Segment Start: Material for this exercise

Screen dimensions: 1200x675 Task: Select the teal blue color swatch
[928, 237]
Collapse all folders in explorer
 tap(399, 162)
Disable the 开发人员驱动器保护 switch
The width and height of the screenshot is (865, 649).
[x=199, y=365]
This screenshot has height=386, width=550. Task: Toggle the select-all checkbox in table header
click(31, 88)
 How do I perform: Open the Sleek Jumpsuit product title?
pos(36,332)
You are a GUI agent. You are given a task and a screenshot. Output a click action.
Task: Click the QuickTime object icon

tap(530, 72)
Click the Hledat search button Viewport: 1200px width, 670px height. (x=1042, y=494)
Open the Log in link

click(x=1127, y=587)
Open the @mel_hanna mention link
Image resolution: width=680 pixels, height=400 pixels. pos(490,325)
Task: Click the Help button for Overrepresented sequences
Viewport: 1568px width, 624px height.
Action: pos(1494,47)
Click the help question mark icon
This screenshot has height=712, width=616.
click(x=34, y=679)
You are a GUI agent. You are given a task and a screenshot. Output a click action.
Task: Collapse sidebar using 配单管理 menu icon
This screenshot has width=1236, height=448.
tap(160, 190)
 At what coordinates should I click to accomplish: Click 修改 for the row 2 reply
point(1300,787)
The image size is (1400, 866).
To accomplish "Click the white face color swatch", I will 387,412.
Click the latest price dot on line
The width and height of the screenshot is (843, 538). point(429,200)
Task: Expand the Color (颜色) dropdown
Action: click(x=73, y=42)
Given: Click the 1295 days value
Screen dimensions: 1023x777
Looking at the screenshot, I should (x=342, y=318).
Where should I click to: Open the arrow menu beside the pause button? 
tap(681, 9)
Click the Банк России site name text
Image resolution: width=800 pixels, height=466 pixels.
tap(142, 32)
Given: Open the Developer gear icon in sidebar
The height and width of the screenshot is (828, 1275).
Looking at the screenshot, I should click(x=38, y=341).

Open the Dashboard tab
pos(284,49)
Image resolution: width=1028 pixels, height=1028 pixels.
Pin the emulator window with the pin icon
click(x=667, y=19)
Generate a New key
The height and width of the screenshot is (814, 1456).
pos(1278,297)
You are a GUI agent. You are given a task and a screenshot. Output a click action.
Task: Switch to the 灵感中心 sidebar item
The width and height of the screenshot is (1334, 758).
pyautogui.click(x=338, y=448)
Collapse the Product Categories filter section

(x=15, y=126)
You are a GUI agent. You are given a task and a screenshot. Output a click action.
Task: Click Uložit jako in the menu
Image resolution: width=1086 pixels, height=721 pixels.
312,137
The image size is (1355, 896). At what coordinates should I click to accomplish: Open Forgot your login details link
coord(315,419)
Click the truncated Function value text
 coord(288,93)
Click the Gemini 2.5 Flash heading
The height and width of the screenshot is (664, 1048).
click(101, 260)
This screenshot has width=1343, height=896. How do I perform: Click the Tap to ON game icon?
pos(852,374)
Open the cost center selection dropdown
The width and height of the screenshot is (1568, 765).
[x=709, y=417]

Segment End: Material for this exercise

What this task involves: Nothing but the exact lines of the data above, from the line containing "Image resolution: width=1086" through the last, should appear in the answer.

Reply:
Image resolution: width=1086 pixels, height=721 pixels.
312,137
The image size is (1355, 896). At what coordinates should I click to accomplish: Open Forgot your login details link
coord(315,419)
Click the truncated Function value text
 coord(288,93)
Click the Gemini 2.5 Flash heading
The height and width of the screenshot is (664, 1048).
click(101, 260)
This screenshot has width=1343, height=896. How do I perform: Click the Tap to ON game icon?
pos(852,374)
Open the cost center selection dropdown
The width and height of the screenshot is (1568, 765).
[x=709, y=417]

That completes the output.